[SUPPLIED RECORDS — start]
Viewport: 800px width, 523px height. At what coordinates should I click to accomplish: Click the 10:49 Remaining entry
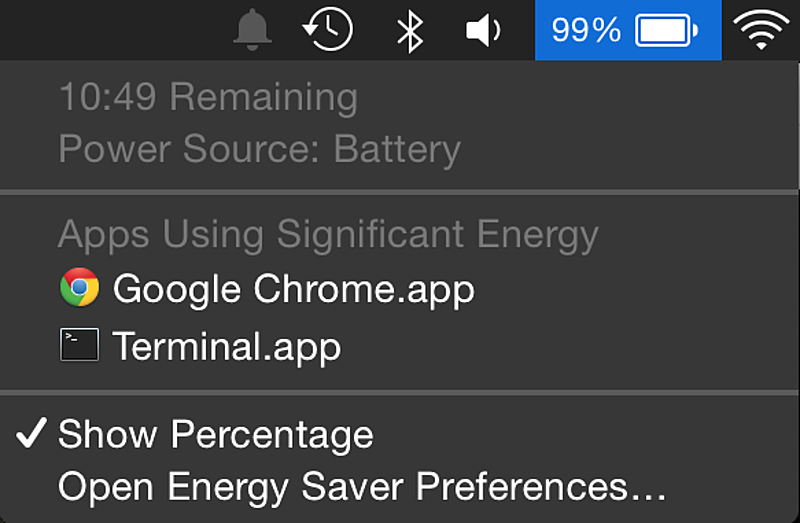pyautogui.click(x=208, y=96)
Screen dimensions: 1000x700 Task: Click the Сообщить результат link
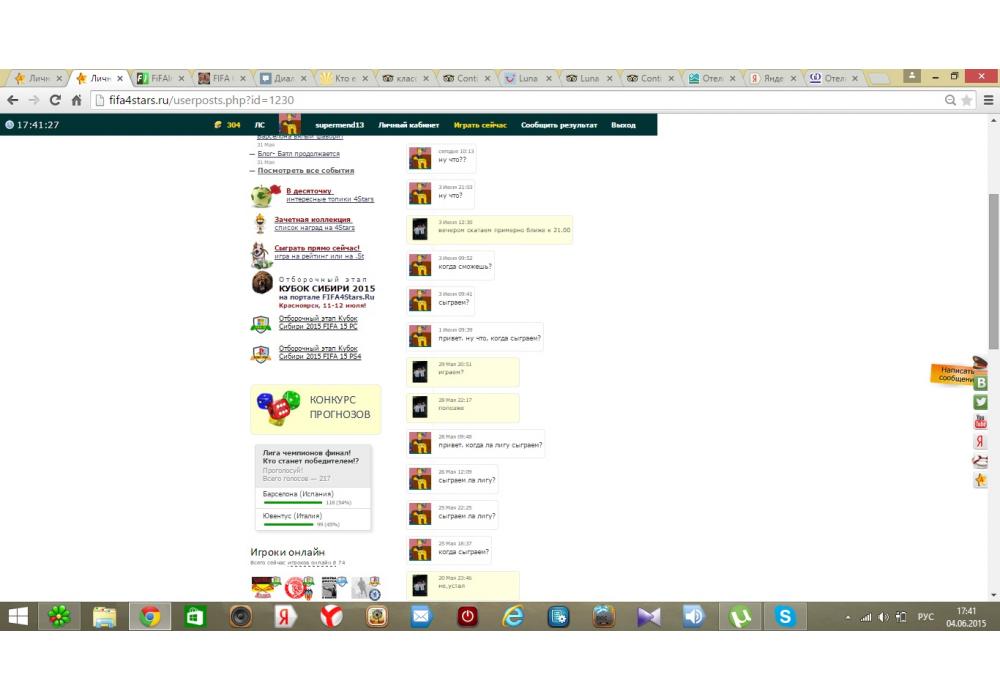pyautogui.click(x=559, y=125)
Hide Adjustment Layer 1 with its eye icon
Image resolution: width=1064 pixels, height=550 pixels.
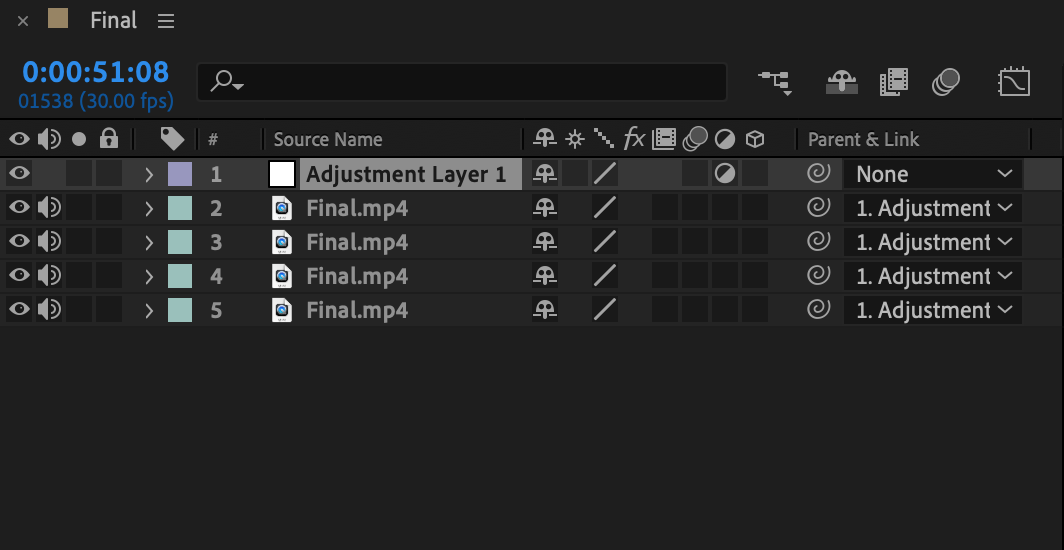pyautogui.click(x=19, y=174)
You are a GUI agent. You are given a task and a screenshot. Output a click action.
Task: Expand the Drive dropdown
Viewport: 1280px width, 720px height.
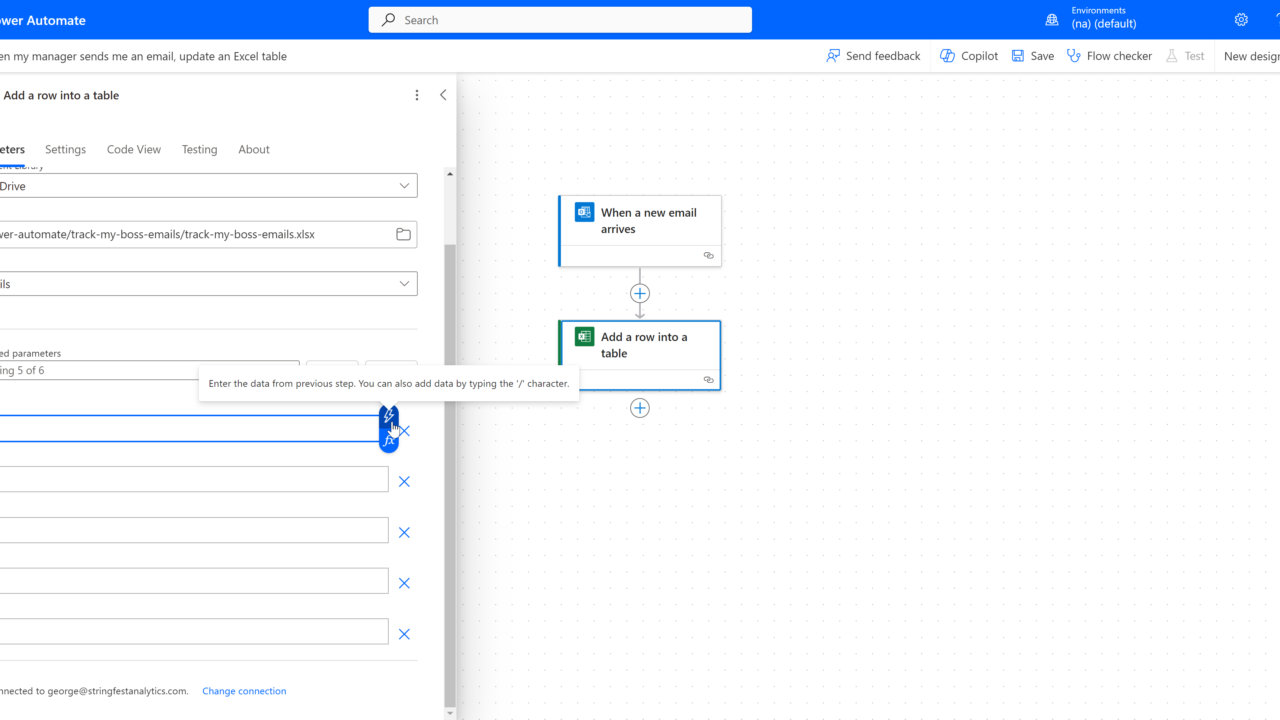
[SUPPLIED RECORDS — finish]
## WHAT YOU HAVE TO DO
Every line from the one holding "Task: Expand the Drive dropdown" through the last line of the entries above, and nothing else, is to be restated word for word. Pictures stay out.

## RESPONSE TO THE EXERCISE
Task: Expand the Drive dropdown
Viewport: 1280px width, 720px height.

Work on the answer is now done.